The letter reads: “The treasure is not one of gold and precious stones, but a document containing incontrovertible evidence that Jesus was alive in the year 45 AD.”

It’s significant date because it’s more than a decade after the accepted date for the crucifixion.

Sara James, Dateline correspondent: Because if he had been alive in 45 A.D. He couldn’t have died on the cross?

Baigent: Exactly.

Baigent says that mysterious document was last seen at the Church of San Sulpice in Paris. He believes it calls into question the accepted story about when and how Jesus died.

James: For you, San Sulpice is more than a beautiful church. You believe this is a place where clues have been found?

Baigent: Absolutely. Archaeologists were digging up material and here is where it was brought together.

And where according to Baigent, in the late 1800s, that mysterious document was seen by a prominent member of the English Church, Canon Alfred Lilley.  The alleged document written supposedly indicated Jesus didn’t die on the cross. But soon after, Lilley’s document vanished, never to be seen again. Baigent admits he has never met Lilley who is dead, he’s never seen the document, nor does he have any idea what the document said. Even Baigent concedes this story has a lot of holes.

Baigent: I know—it’s terrible isn’t it.

James: It’s a pretty tall order.

Baigent: It is a tall order and I wish I could make it more solid. But we can’t.

James: Especially when you’re talking about something as fundamental as questioning whether or not Jesus died on the cross.

Baigent: I know but what can we do.

Baigent wondered if someone else had seen the mysterious document? 

Baigent returned to the letter he’d seen which reads: “clues left behind by the good cure have never been understood”… and goes on to say ...."the document was exchanged for a large sum and concealed or destroyed."

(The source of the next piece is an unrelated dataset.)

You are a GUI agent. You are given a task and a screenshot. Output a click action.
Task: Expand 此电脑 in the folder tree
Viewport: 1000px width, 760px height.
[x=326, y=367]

The good cure’ he believed was a priest named Berenger Sauniere, who lived and preached in an idyllic hilltop village in the South of France called Rennes-le-Chateau. 

What’s beyond dispute is that the cure, Sauniere, had been a young penniless priest who suddenly came into enormous wealth. Local legend has it that, while renovating the church,  Sauniere found a valuable document buried under the altar.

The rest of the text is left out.